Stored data

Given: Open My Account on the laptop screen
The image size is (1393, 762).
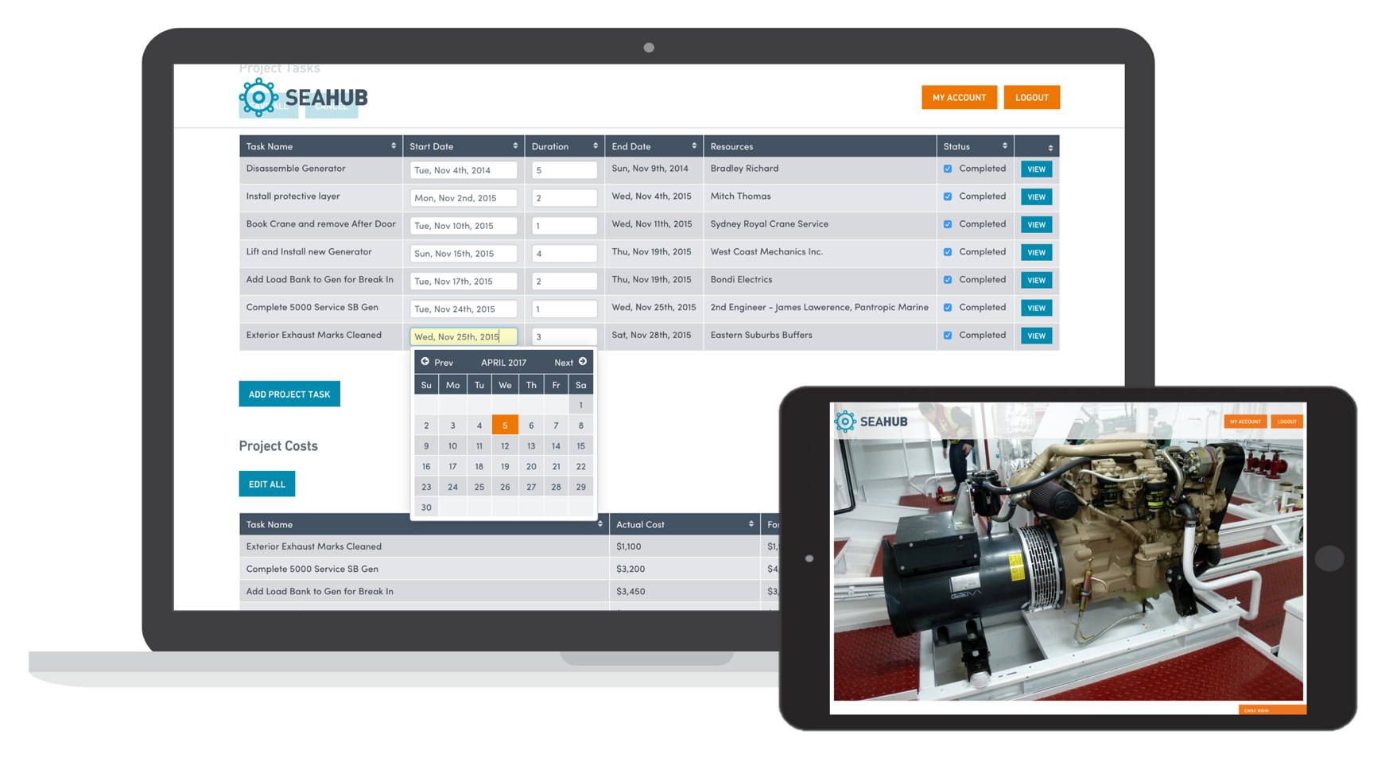Looking at the screenshot, I should coord(959,97).
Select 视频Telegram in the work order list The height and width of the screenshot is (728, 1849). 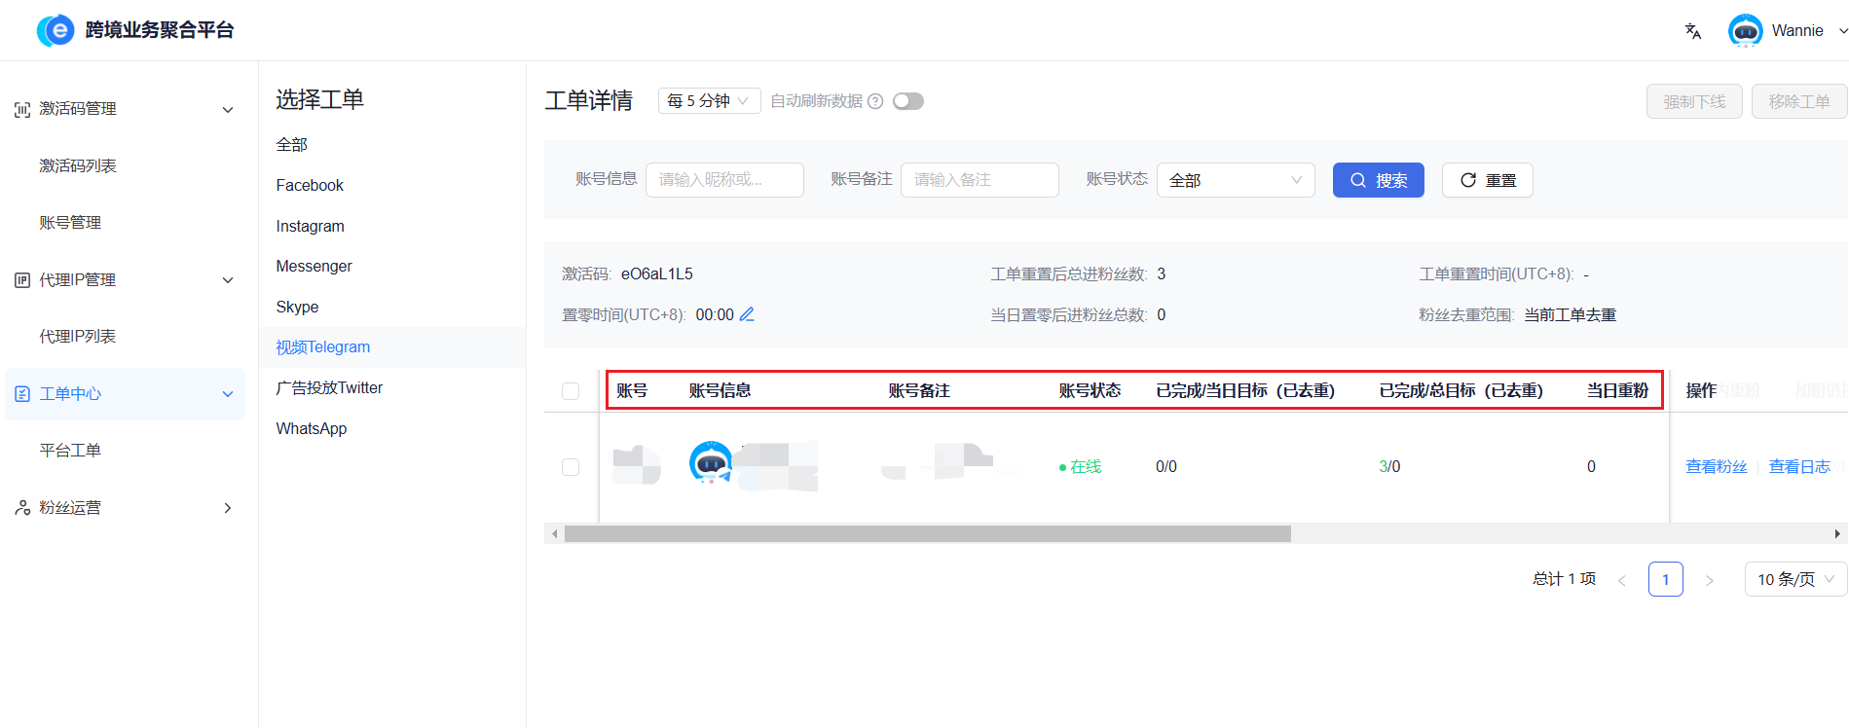click(x=323, y=347)
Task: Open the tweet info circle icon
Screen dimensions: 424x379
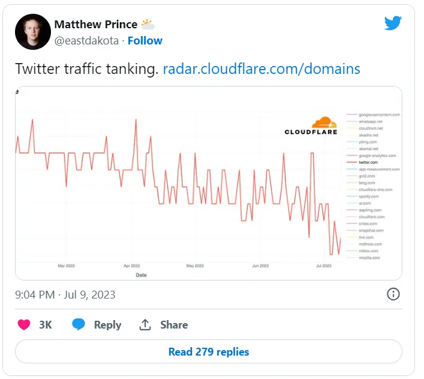Action: [393, 294]
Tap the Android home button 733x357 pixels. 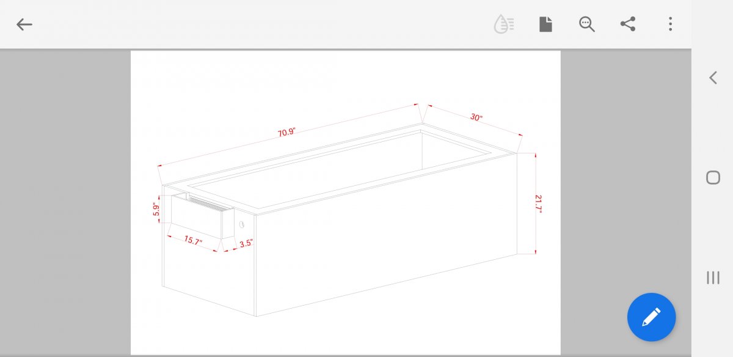713,178
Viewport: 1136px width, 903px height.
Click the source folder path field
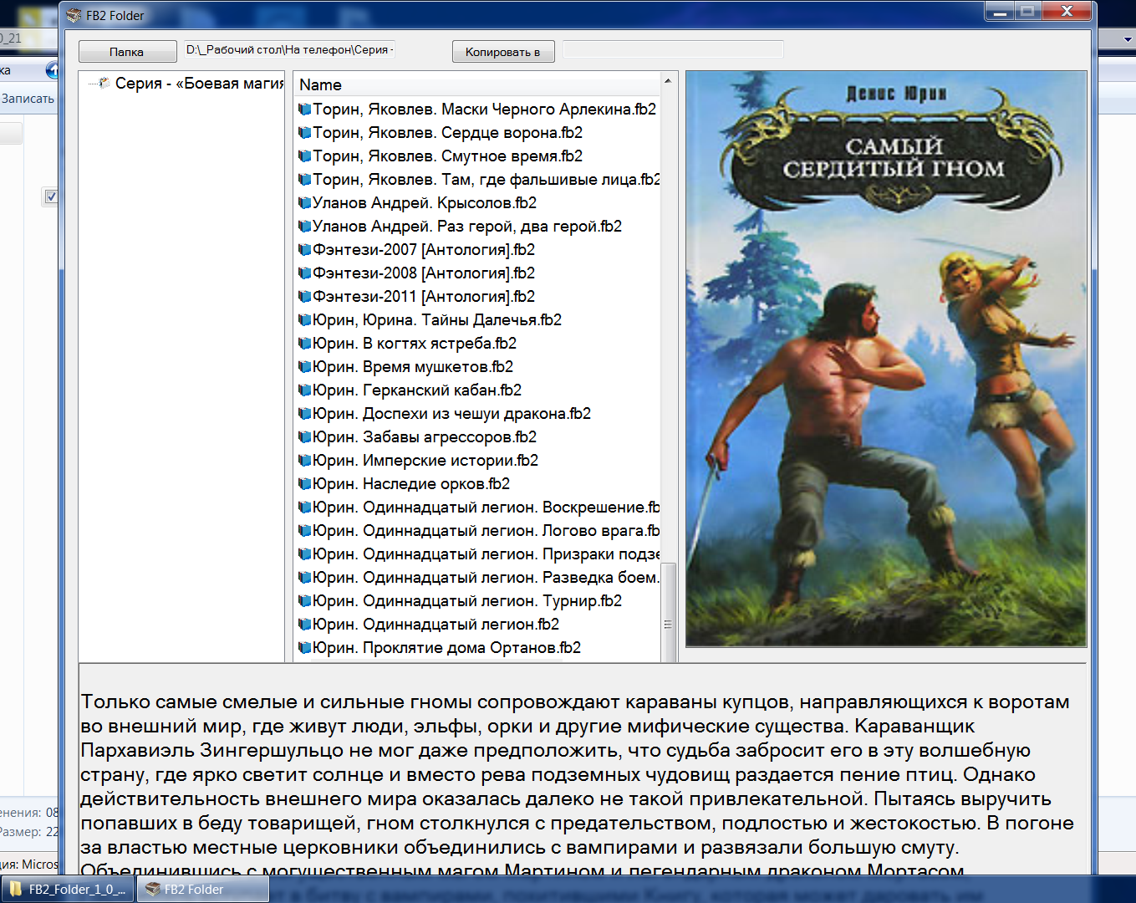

▸ The problem
Only the lines from the one containing "Viewport: 1136px width, 903px height." through the last line of the entries above belong in the copy; reproduce them exactly and drop every picture.

▸ Output below
Viewport: 1136px width, 903px height.
Click the source folder path field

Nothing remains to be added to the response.